After finding "Task: Open the Risultati menu" in the data, write out its line and all following lines without change, up to and including the last one. Leave out pictures.

Start of Block

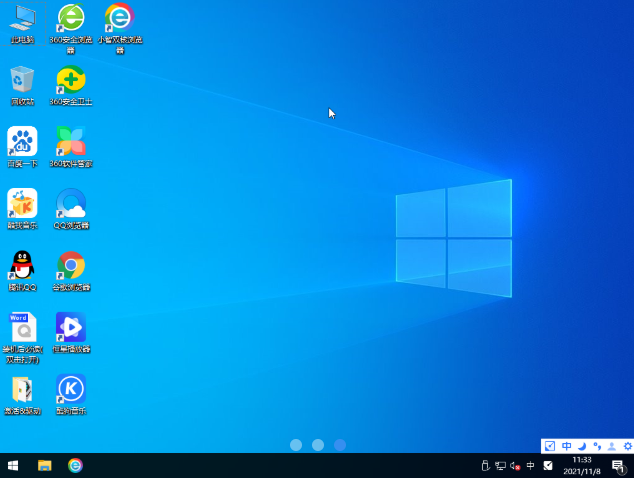Image resolution: width=634 pixels, height=478 pixels.
Task: Open QQ Browser desktop shortcut
Action: (71, 204)
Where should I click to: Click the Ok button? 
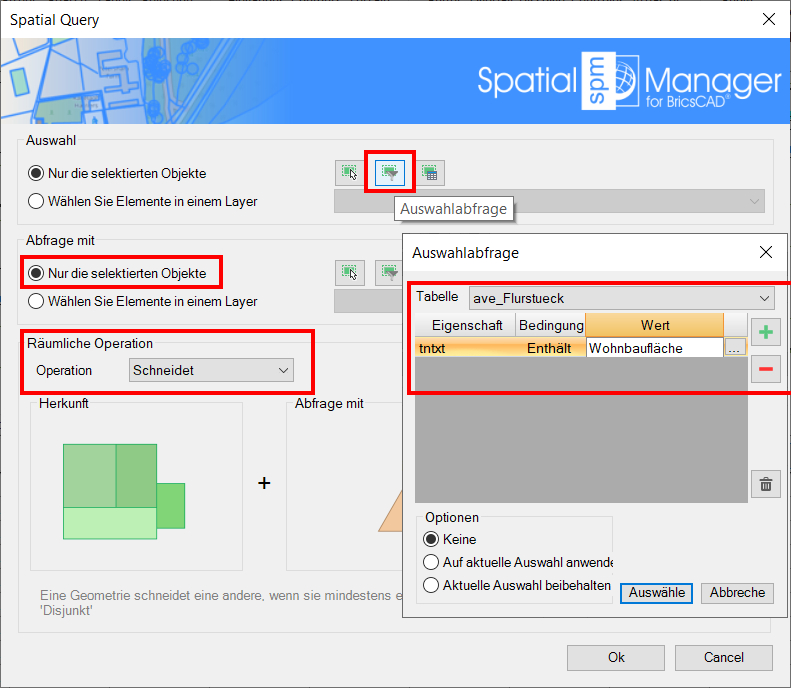[x=616, y=657]
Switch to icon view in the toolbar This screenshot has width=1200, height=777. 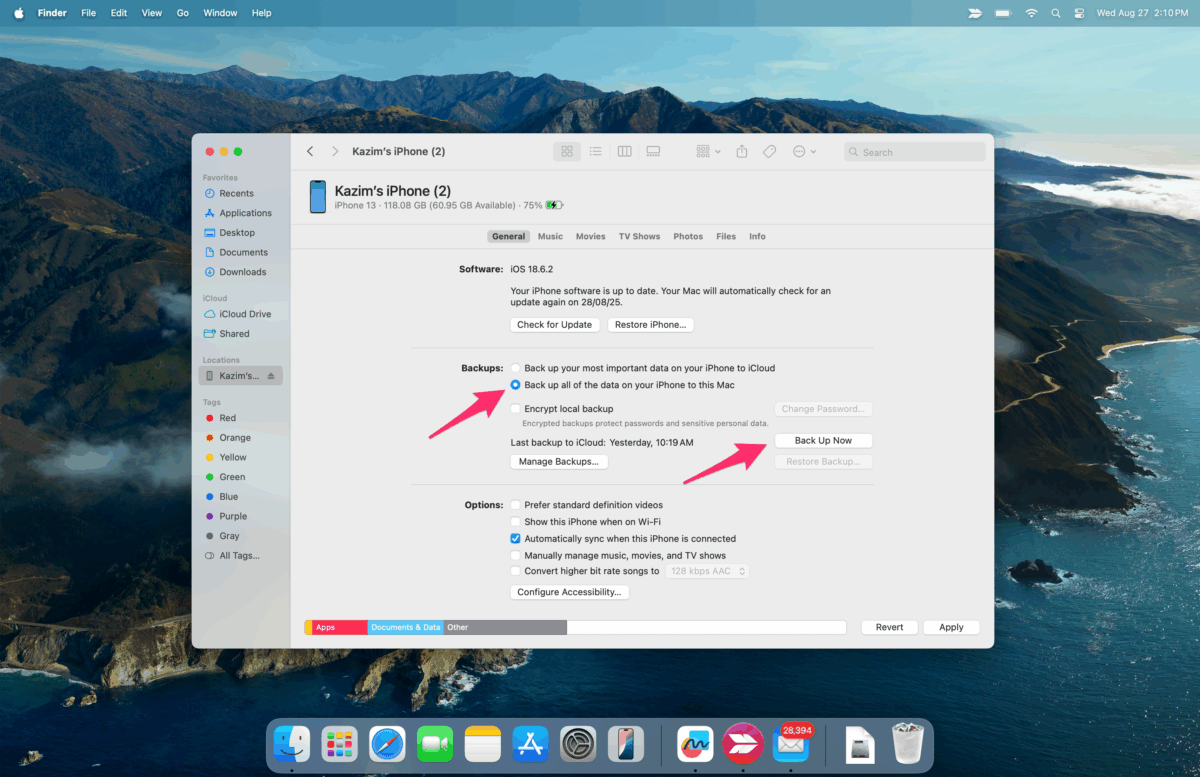[566, 151]
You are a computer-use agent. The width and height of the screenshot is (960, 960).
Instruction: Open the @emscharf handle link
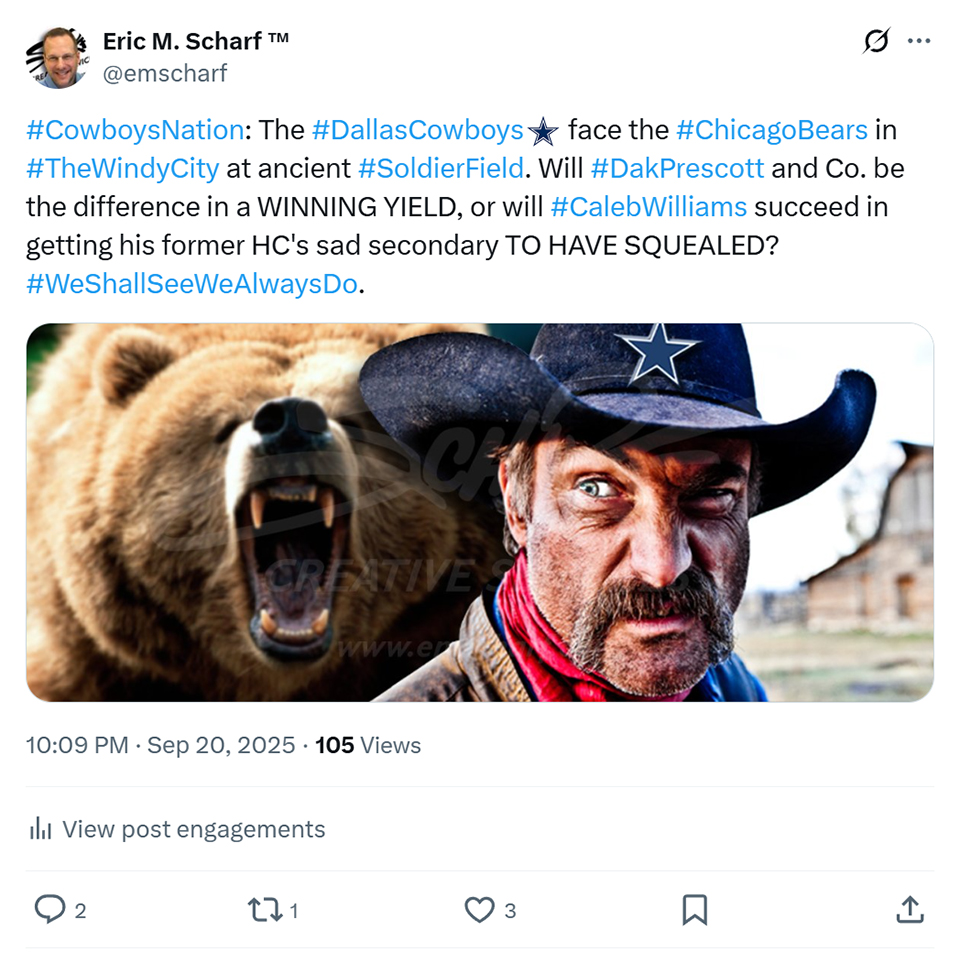tap(165, 73)
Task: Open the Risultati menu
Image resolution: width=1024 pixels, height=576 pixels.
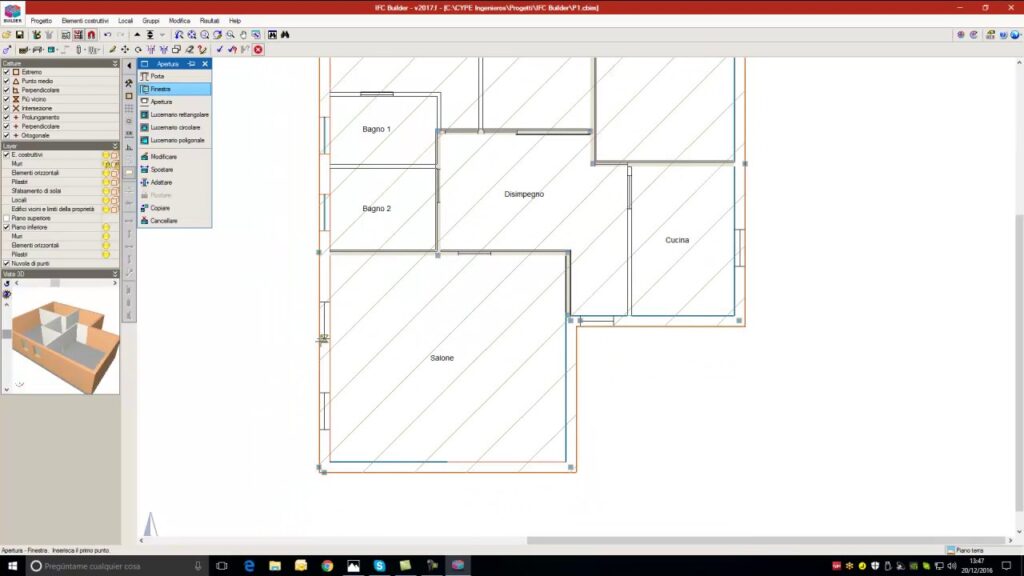Action: 209,20
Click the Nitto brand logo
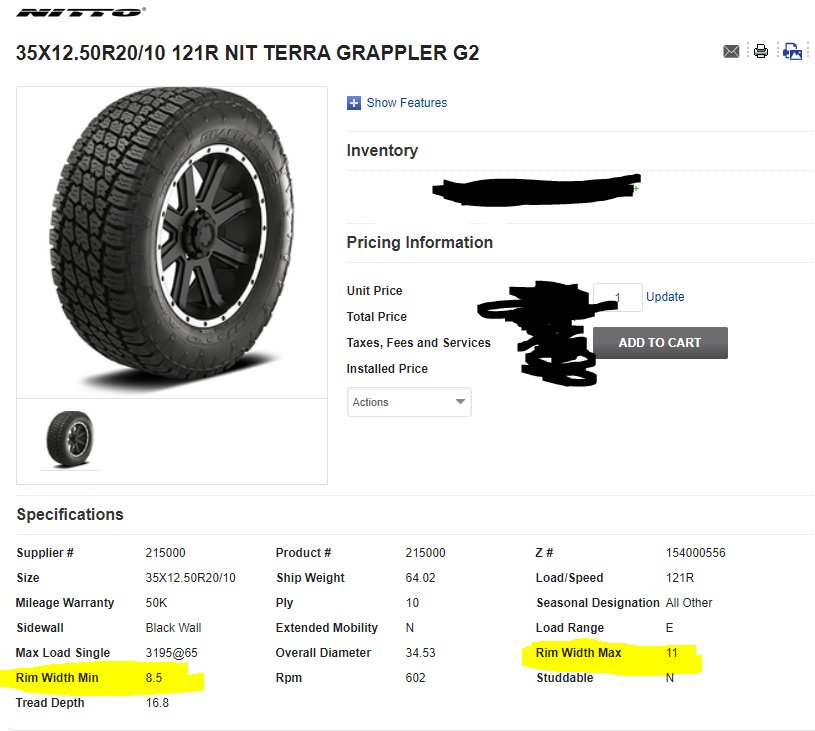 pyautogui.click(x=81, y=12)
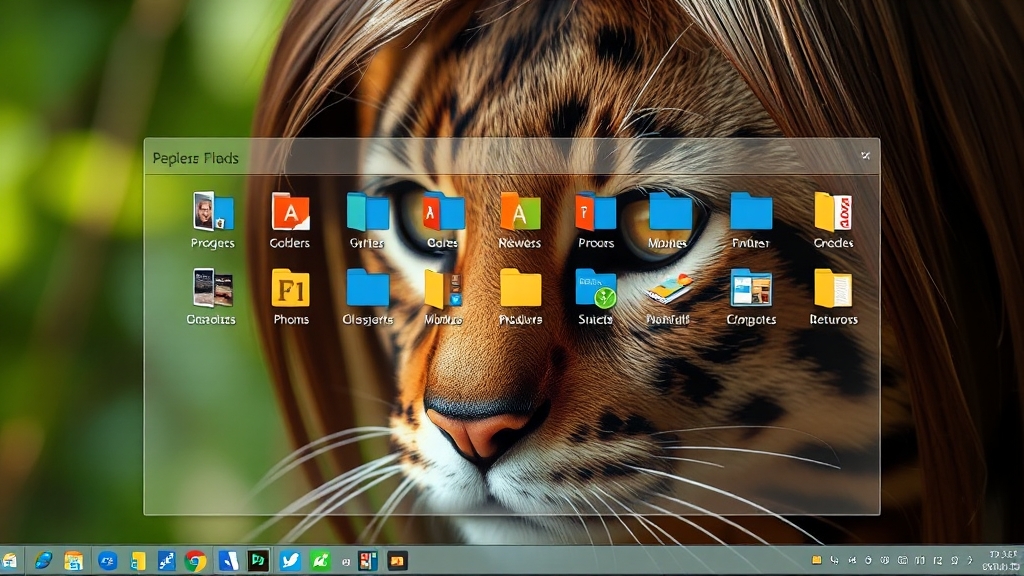This screenshot has height=576, width=1024.
Task: Open the Colders folder icon
Action: point(290,212)
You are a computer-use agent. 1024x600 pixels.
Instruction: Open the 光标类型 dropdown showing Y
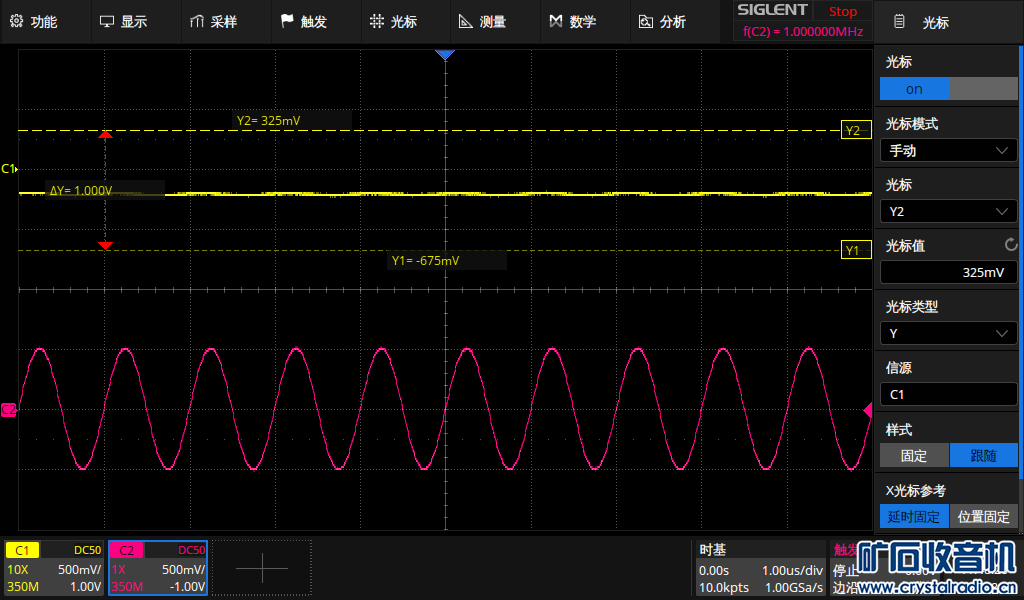tap(948, 333)
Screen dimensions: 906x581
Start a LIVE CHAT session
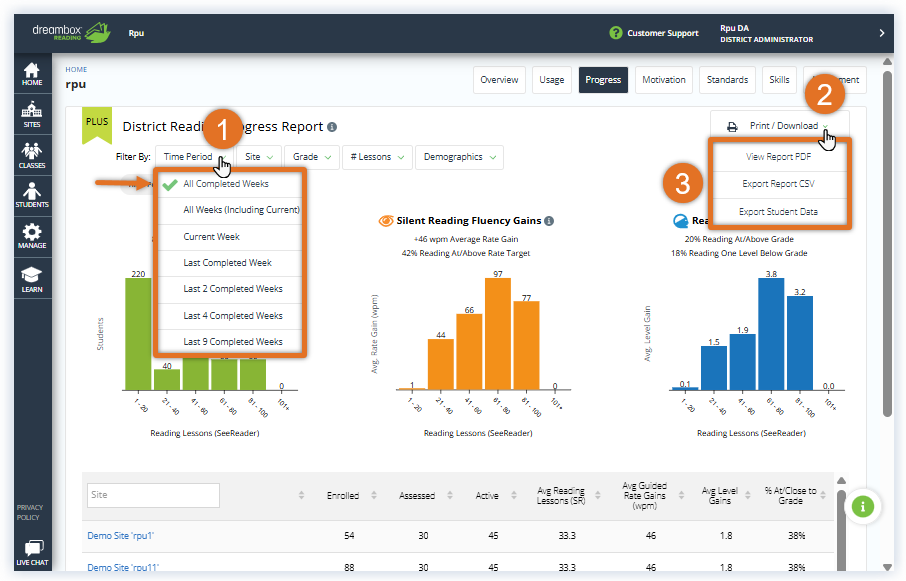(x=32, y=551)
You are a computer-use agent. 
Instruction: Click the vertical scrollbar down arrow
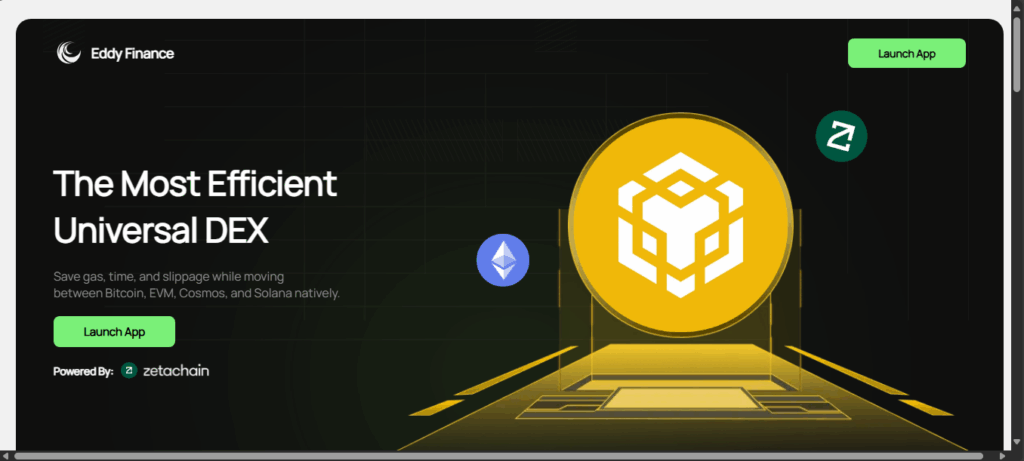click(1017, 443)
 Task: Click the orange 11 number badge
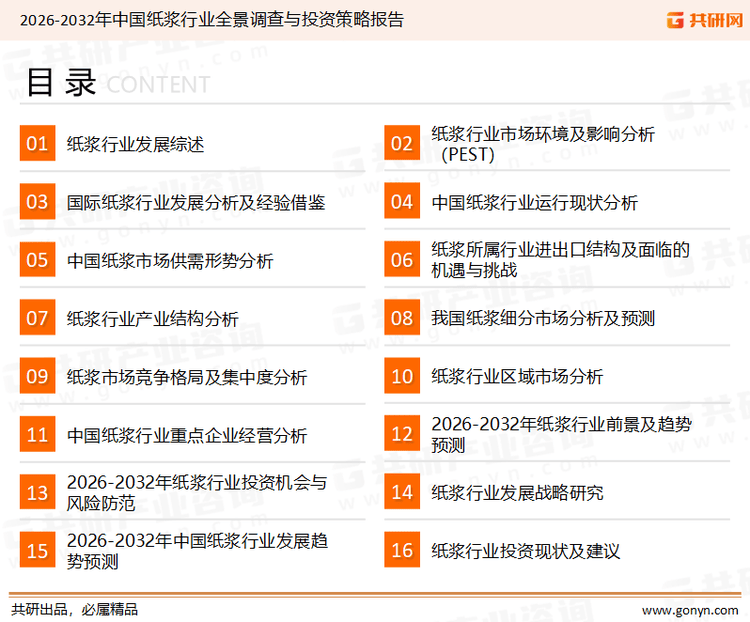click(37, 435)
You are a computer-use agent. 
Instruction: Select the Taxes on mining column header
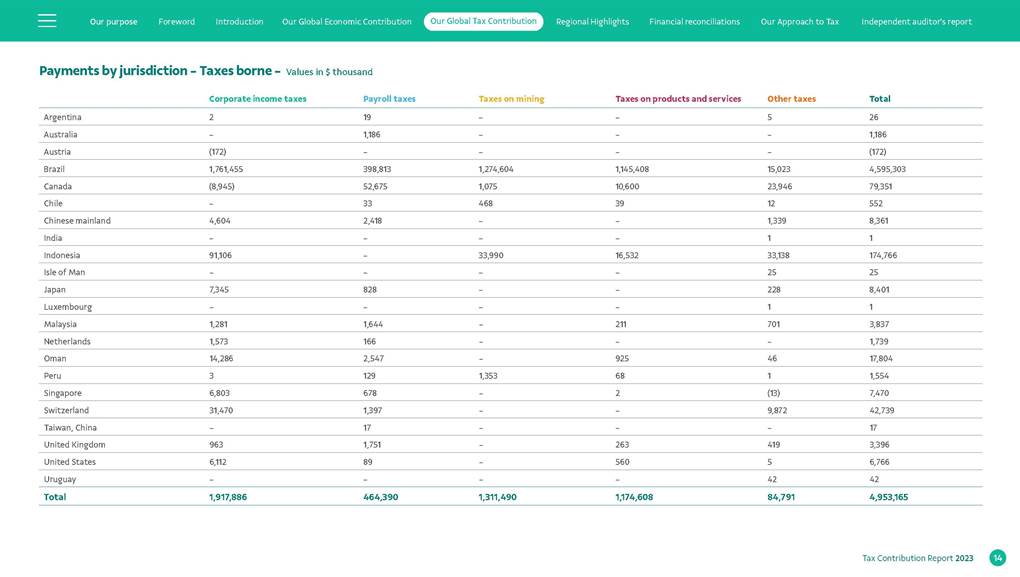[511, 99]
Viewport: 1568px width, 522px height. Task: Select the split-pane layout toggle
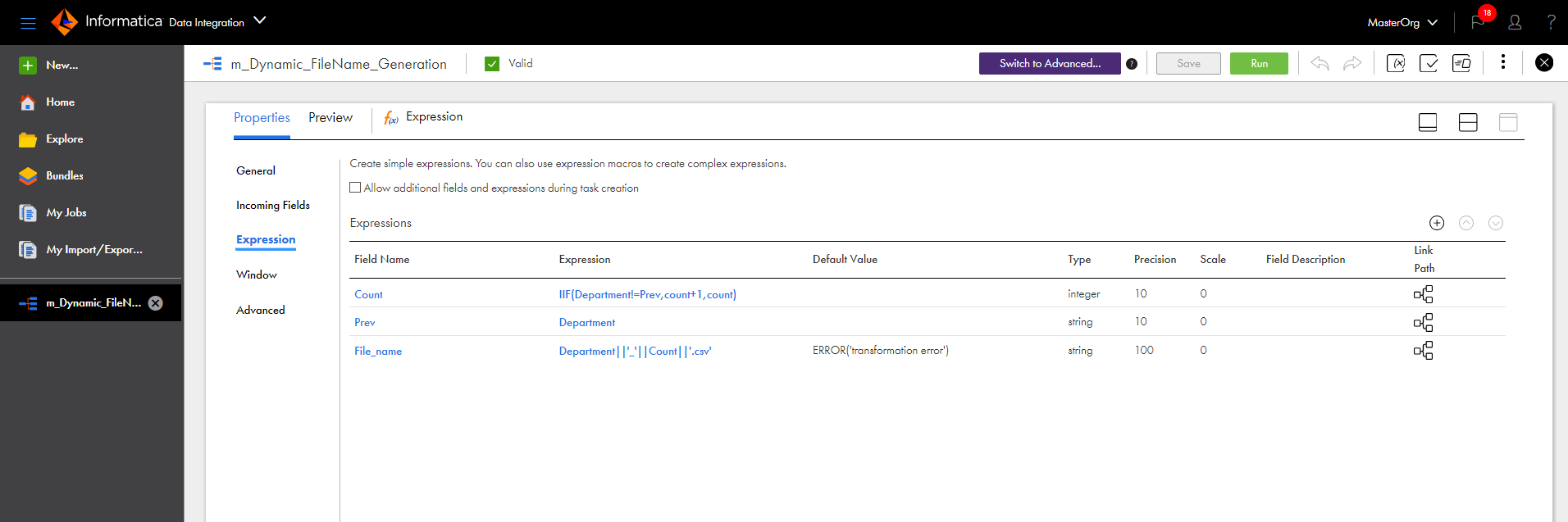(1468, 122)
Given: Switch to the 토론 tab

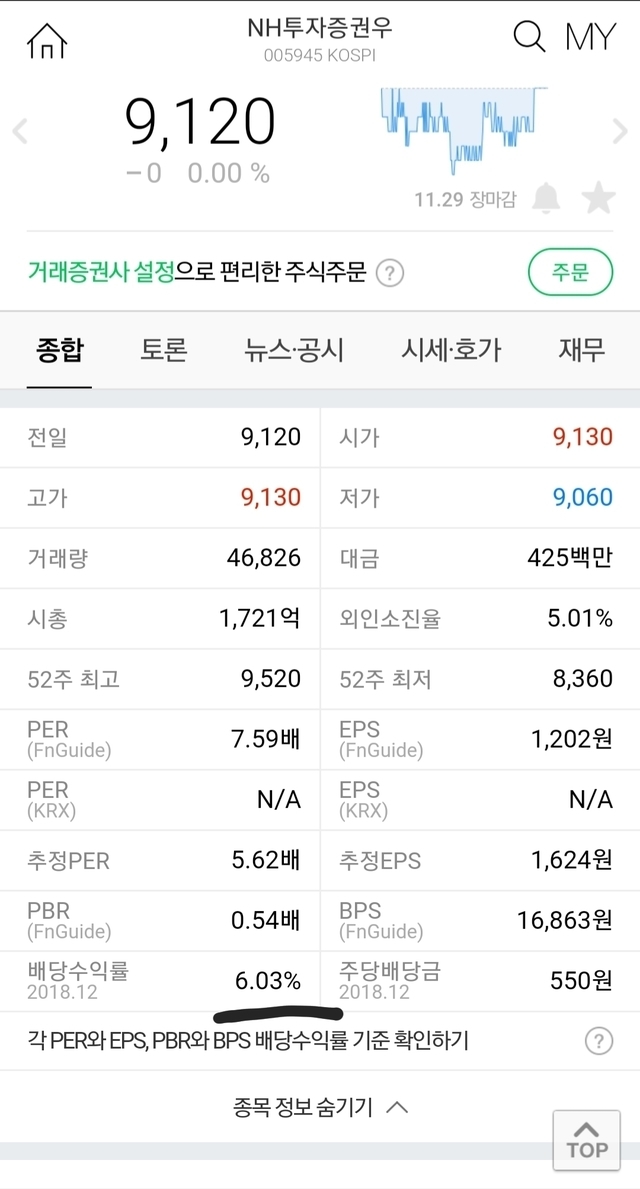Looking at the screenshot, I should click(164, 350).
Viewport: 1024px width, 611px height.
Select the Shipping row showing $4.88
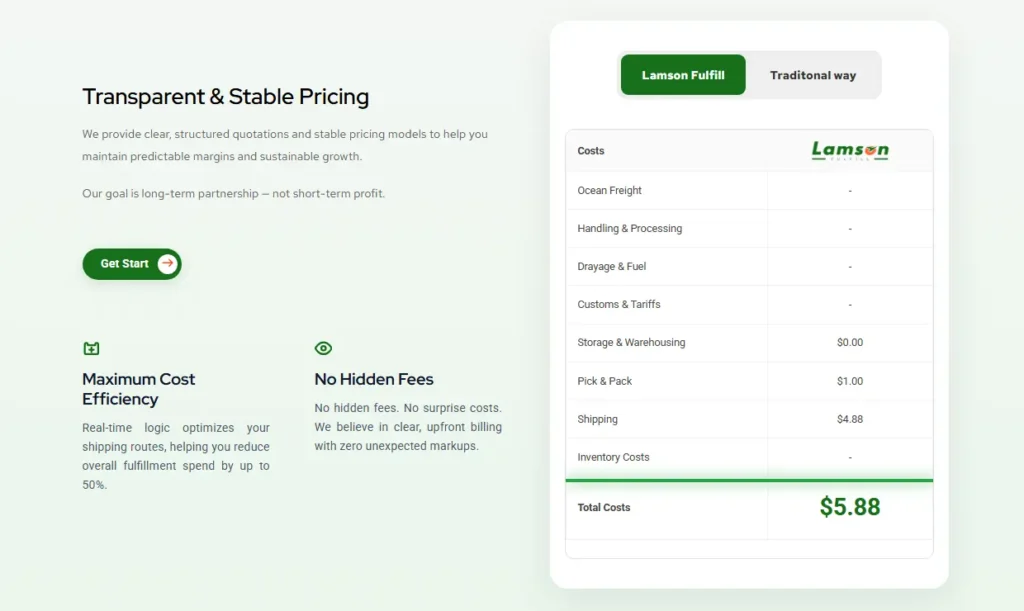749,419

End of Block

Answer to this task:
Task: Open the Risultati menu
Image resolution: width=1024 pixels, height=576 pixels.
Action: 209,20
Click the Nitto brand logo
 pyautogui.click(x=81, y=12)
This screenshot has height=576, width=1024.
Task: Open the Colders folder icon
Action: point(290,212)
You are a computer-use agent. 1024x600 pixels.
Instruction: Open the 光标类型 dropdown showing Y
tap(948, 333)
Screen dimensions: 906x581
Start a LIVE CHAT session
(x=32, y=551)
You are a computer-use agent. 
Instruction: Click the vertical scrollbar down arrow
click(1017, 443)
 Task: Click the orange 11 number badge
click(37, 435)
You are a computer-use agent. 
Instruction: Select the Taxes on mining column header
[511, 99]
Viewport: 1568px width, 522px height. Task: Select the split-pane layout toggle
(1468, 122)
Given: Switch to the 토론 tab

Looking at the screenshot, I should click(164, 350).
Viewport: 1024px width, 611px height.
Select the Shipping row showing $4.88
749,419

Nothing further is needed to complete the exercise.